I was hired to be an Android developer for a startup. Other engineers on my team bounce around back-end, web iOS and Android. I make sure to review every Android PR that comes in but at the same time I have strived to review code from other projects like back-end and iOS. My primary language is Kotlin so I can offer advice on that but since others are written in typescript/Swift I am not sure how to offer reviews although I want to. I mostly end up asking questions.
First, I highly recommend this Q&A from a software engineer at Microsoft covering a similar topic. There's a lot of general advice there on how you can legitimately add value reviewing code outside of your domain.
That being said, I really like your instinct around expanding your scope via more holistic code review - I think this is really important in a startup to build resiliency.

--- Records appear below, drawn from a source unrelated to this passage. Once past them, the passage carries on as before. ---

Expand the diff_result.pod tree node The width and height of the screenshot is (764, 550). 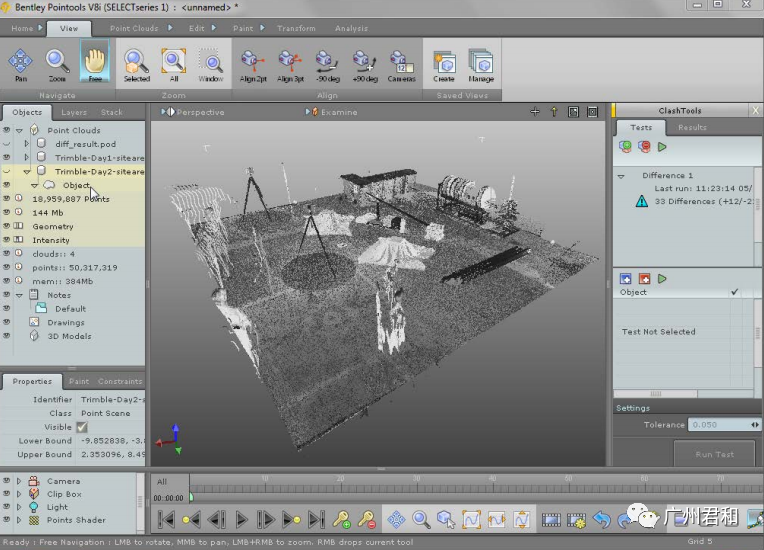[27, 144]
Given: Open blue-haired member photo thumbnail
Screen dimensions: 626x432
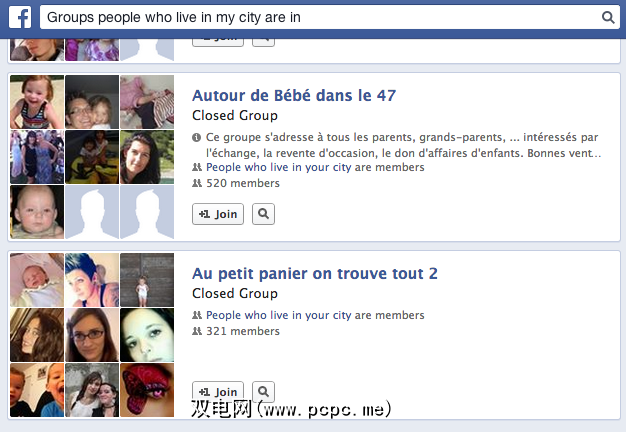Looking at the screenshot, I should coord(92,280).
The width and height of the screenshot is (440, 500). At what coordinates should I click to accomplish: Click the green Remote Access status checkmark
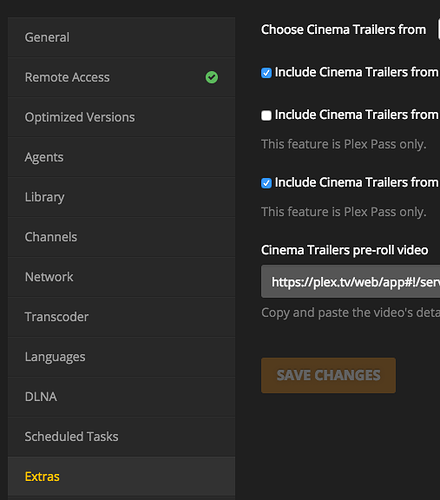(x=212, y=77)
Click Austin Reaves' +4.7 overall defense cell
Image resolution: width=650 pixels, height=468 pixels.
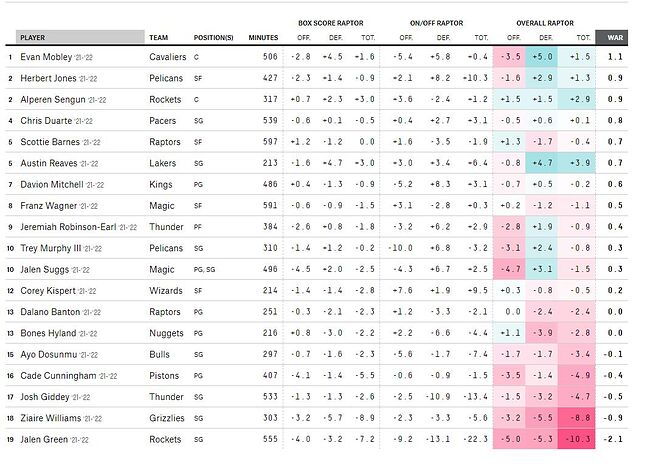click(x=544, y=163)
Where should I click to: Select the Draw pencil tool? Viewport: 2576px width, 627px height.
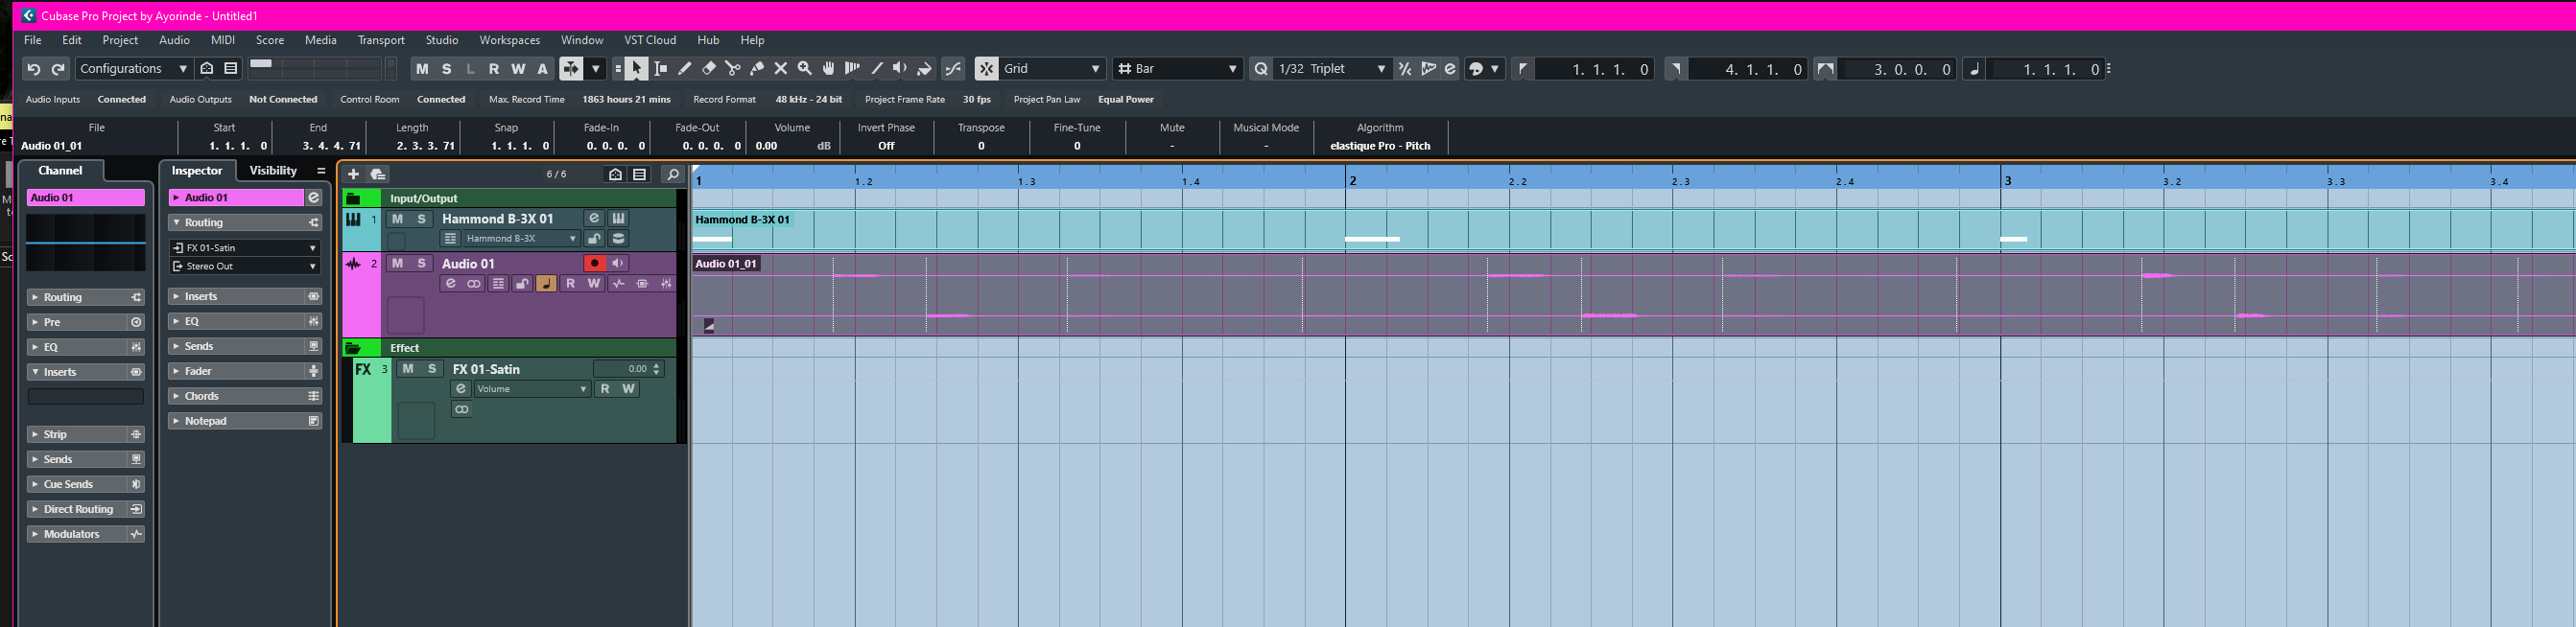685,69
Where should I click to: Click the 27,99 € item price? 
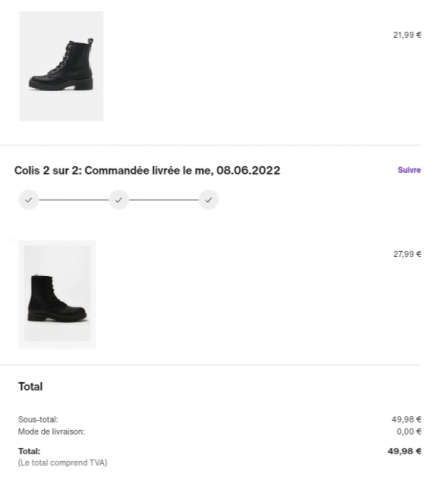click(407, 254)
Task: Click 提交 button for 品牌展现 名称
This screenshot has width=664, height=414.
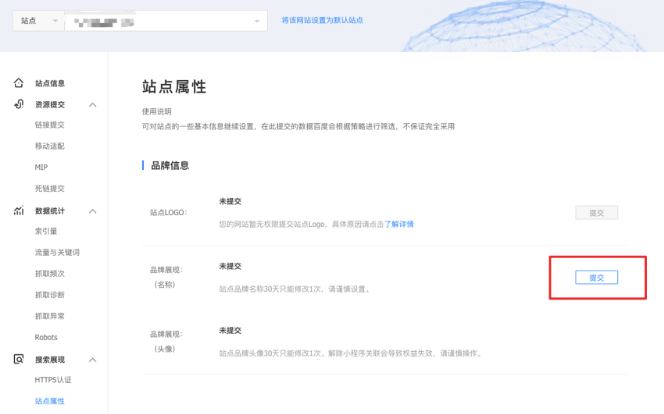Action: (x=596, y=277)
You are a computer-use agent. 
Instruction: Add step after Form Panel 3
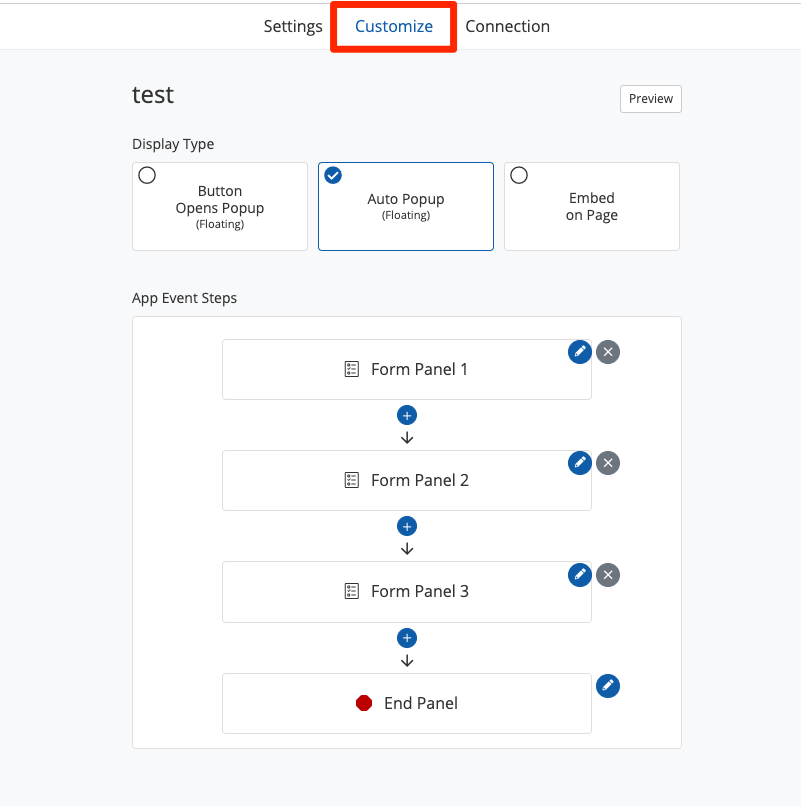407,638
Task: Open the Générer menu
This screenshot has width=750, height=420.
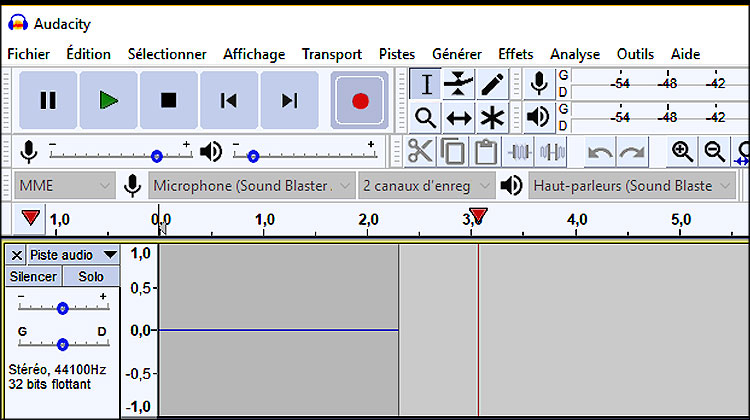Action: coord(457,54)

It's pretty common for a startup to only have 2 iOS engineers or something, so if 1 iOS engineer leaves for whatever reason, the remaining is stuck without a code review partner. This can be fixed if non-iOS folks can do a decent job reviewing iOS code as well.
Since you're an Android engineer, I have 2 more specific pieces of advice for you.
I mostly end up asking questions.
There's absolutely nothing wrong with this - This is a huge part of effective code review! This is good signal for the author, because if they're getting way too many questions about the purpose of their commit or how their code works, that could be a sign that they can improve in some way (adding more context to summary, using more modularization, etc).